» DATASET RECORDS
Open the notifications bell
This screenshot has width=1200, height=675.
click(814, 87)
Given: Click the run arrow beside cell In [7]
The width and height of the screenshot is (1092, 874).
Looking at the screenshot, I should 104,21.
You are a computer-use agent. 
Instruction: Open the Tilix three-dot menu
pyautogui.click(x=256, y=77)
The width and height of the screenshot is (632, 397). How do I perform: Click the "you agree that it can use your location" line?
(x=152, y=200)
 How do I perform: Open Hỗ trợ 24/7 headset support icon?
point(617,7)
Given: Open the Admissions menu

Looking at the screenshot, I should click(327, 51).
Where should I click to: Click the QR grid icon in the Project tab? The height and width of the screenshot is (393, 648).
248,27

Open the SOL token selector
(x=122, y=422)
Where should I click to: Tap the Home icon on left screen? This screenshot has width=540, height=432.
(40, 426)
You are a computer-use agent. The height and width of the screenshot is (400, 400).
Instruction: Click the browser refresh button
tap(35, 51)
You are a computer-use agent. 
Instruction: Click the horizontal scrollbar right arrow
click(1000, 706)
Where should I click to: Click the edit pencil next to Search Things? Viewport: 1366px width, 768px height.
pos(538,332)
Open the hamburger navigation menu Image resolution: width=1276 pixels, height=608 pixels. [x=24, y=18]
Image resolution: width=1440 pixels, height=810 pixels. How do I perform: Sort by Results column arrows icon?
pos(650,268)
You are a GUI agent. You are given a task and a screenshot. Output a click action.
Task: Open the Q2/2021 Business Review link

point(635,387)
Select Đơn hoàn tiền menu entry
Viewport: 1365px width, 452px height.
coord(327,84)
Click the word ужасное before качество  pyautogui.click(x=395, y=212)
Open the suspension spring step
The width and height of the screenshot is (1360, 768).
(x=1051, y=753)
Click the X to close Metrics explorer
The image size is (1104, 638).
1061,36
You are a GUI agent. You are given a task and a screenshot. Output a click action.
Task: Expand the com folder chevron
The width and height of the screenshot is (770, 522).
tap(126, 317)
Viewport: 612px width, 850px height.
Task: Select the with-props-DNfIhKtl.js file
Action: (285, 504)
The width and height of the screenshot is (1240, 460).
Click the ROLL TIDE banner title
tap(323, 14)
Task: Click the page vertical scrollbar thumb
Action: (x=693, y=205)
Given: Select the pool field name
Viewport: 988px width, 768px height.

» EXERCISE DESCRIPTION
Using the listing above, write every line out again exactly.

» RESPONSE FOR THIS EXERCISE
Open the notifications bell
This screenshot has width=1200, height=675.
click(814, 87)
Given: Click the run arrow beside cell In [7]
The width and height of the screenshot is (1092, 874).
Looking at the screenshot, I should 104,21.
You are a computer-use agent. 
Instruction: Open the Tilix three-dot menu
pyautogui.click(x=256, y=77)
The width and height of the screenshot is (632, 397). How do I perform: Click the "you agree that it can use your location" line?
(x=152, y=200)
 How do I perform: Open Hỗ trợ 24/7 headset support icon?
point(617,7)
Given: Open the Admissions menu

Looking at the screenshot, I should click(327, 51).
Where should I click to: Click the QR grid icon in the Project tab? The height and width of the screenshot is (393, 648).
248,27

Open the SOL token selector
(x=122, y=422)
Where should I click to: Tap the Home icon on left screen? This screenshot has width=540, height=432.
(40, 426)
You are a computer-use agent. The height and width of the screenshot is (400, 400).
Instruction: Click the browser refresh button
tap(35, 51)
You are a computer-use agent. 
Instruction: Click the horizontal scrollbar right arrow
click(1000, 706)
Where should I click to: Click the edit pencil next to Search Things? Viewport: 1366px width, 768px height.
pos(538,332)
Open the hamburger navigation menu Image resolution: width=1276 pixels, height=608 pixels. [x=24, y=18]
Image resolution: width=1440 pixels, height=810 pixels. How do I perform: Sort by Results column arrows icon?
pos(650,268)
You are a GUI agent. You are given a task and a screenshot. Output a click action.
Task: Open the Q2/2021 Business Review link

point(635,387)
Select Đơn hoàn tiền menu entry
Viewport: 1365px width, 452px height.
coord(327,84)
Click the word ужасное before качество  pyautogui.click(x=395, y=212)
Open the suspension spring step
The width and height of the screenshot is (1360, 768).
(x=1051, y=753)
Click the X to close Metrics explorer
The image size is (1104, 638).
1061,36
You are a GUI agent. You are given a task and a screenshot. Output a click action.
Task: Expand the com folder chevron
The width and height of the screenshot is (770, 522).
tap(126, 317)
Viewport: 612px width, 850px height.
Task: Select the with-props-DNfIhKtl.js file
Action: (285, 504)
The width and height of the screenshot is (1240, 460).
Click the ROLL TIDE banner title
tap(323, 14)
Task: Click the page vertical scrollbar thumb
Action: (x=693, y=205)
Given: Select the pool field name
Viewport: 988px width, 768px height.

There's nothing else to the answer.